Frankreichs Filmindustrie will fast die Hälfte der Palmen

Diesen Tatbestand haben wir nun seit einem halben Jahrzehnt. Und wer ihn unbegreiflich, rätselhaft, schier skandalös findet, ist der deshalb schon ein Boche, ein Nationalist? Die Franzosen bedenken ihr Festival, was nationale Interessen anlangt, erheblich ungenierter, als es ein Dieter Kosslick mit seiner Berlinale jemals wagen würde. Zählt man alle „en compétition“ und „hors compétition“ gezeigten Wettbewerbsfilme zusammen, dann hat Frankreichs Filmindustrie annähernd die Hälfte der gesamten Palmenkonkurrenz okkupiert. Weder Venedig noch Berlin würden sich solche Unwucht jemals erlauben.

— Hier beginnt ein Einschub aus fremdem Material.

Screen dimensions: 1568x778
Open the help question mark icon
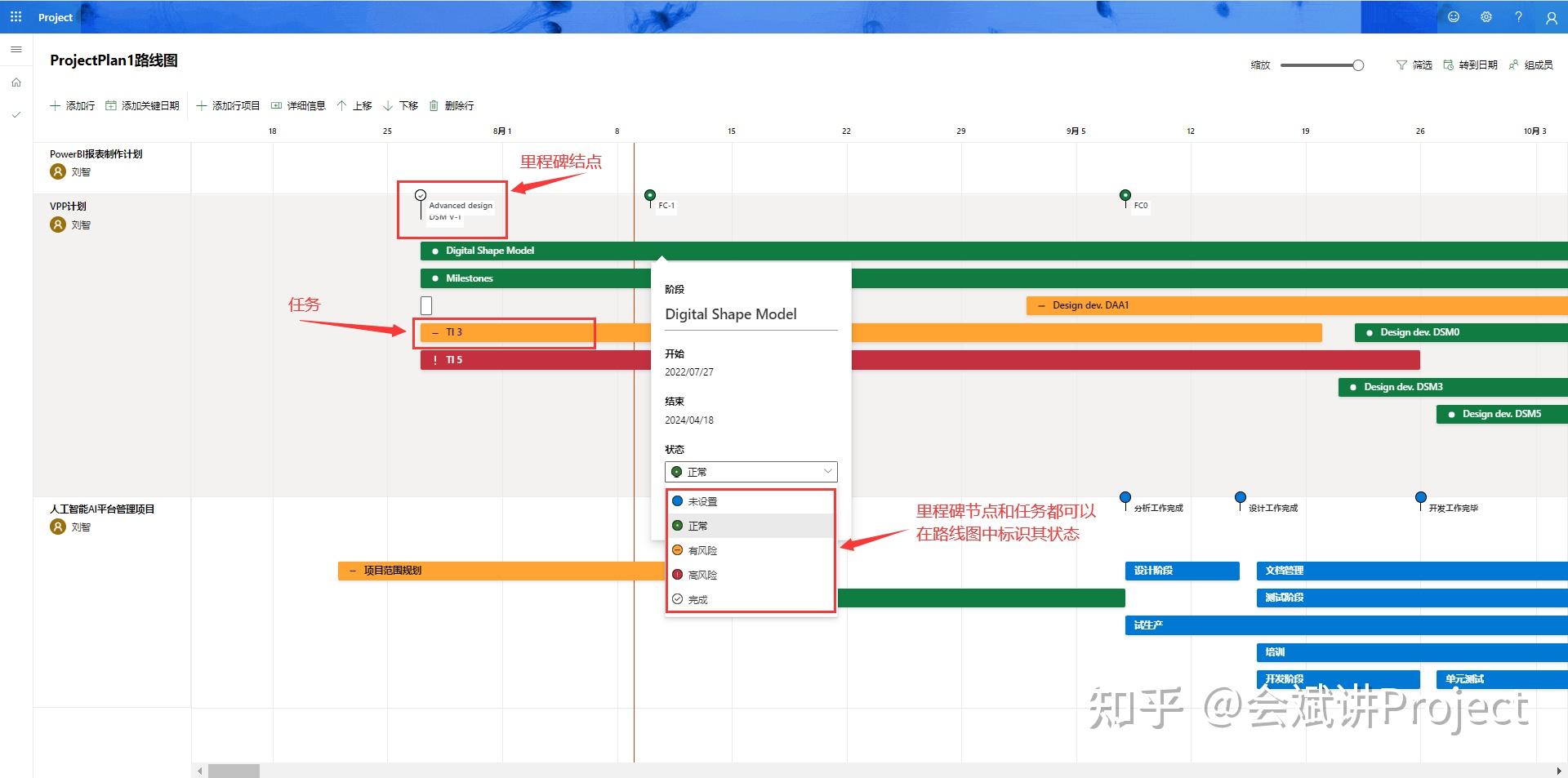tap(1518, 16)
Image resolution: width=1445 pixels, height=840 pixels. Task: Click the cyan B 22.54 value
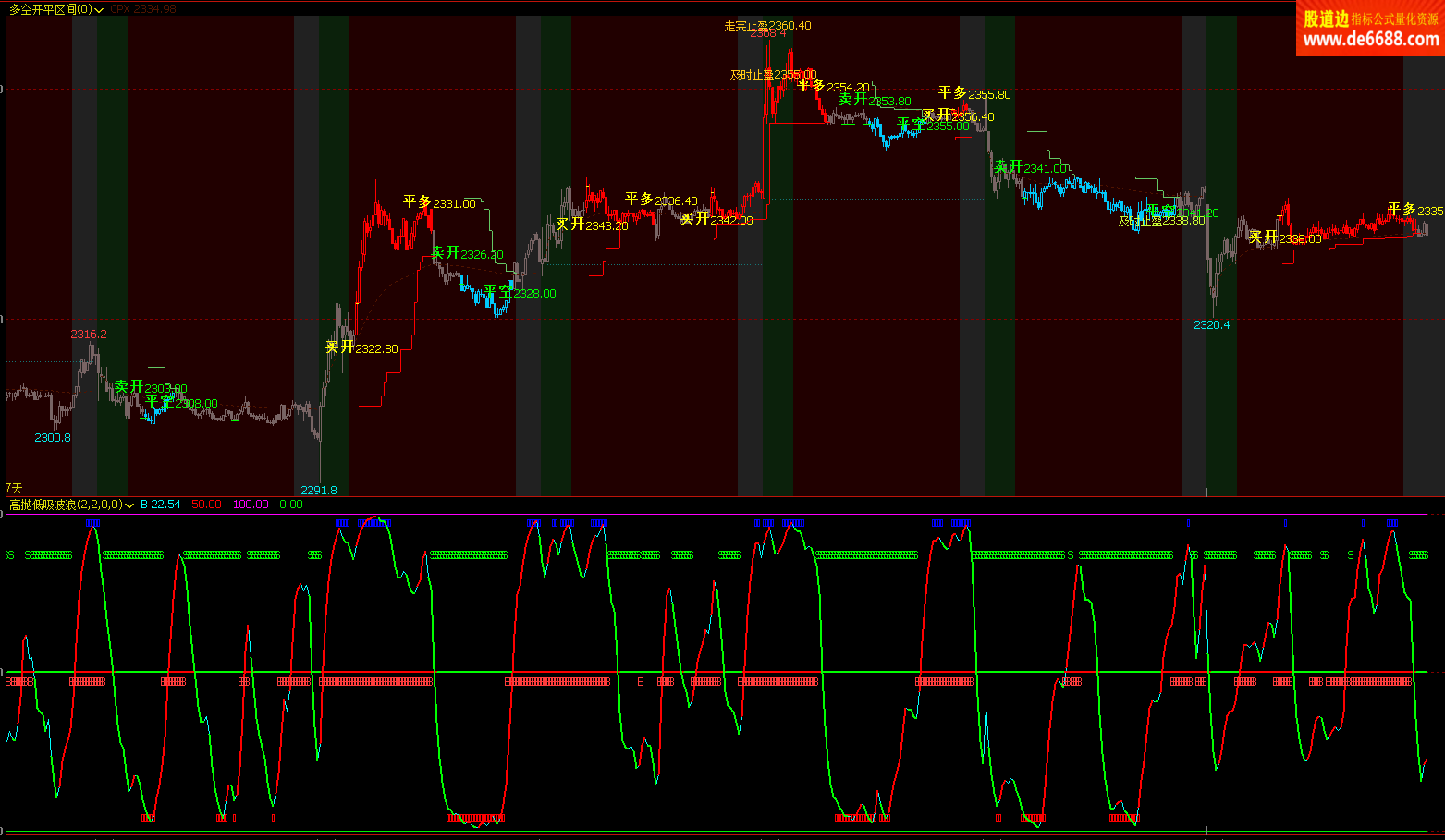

Ja, die Deutschen tun sich schwer in Cannes, die – und die Frauen. Trotz massiven Protesten in den vergangenen Jahren gelang es nur einer einzigen Regisseurin, sich in die Herren- und Altherrenriege der Festivalgesellschaft hineinzuboxen: Valeria Bruni-Tedeschi (die Schwester von Carla, der Gattin des Ex-Präsidenten Sarkozy) darf ihr „Château en Italie“ zeigen, einen autobiografisch temperierten Großfamilienfilm. (Sofia Coppolas diebstahlpralles Teenie-Drama „The Bling Ring“ wurde in die Nebenreihe „Un certain regard“ abgeschoben.) Dafür lud man viele alte, bewährte Kämpen ein, deren profilierteste sogar den „Hattrick“ schafften, die Teilnahme an den drei europäischen A-Festivals Venedig, Cannes und Berlin – so etwa Roman Polanski, Steven Soderbergh, François Ozon und Takashi Miike.

Es wird multinational

Polanski hofft Sacher-Masochs altkultigem Boudoirroman „Venus im Pelz“ neue Quällüste abzugewinnen, Soderberghs angeblich letzter Film beutet das amouröse Debakel des schwulen Glamour-Entertainers Liberace filmisch aus (mit Michael Douglas und Matt Damon), Ozon will mit einem Mädchenporträt in vier Teilen mit vier Liedern überraschen, Miike suhlt dreidimensional in den bewährten Blutbädern.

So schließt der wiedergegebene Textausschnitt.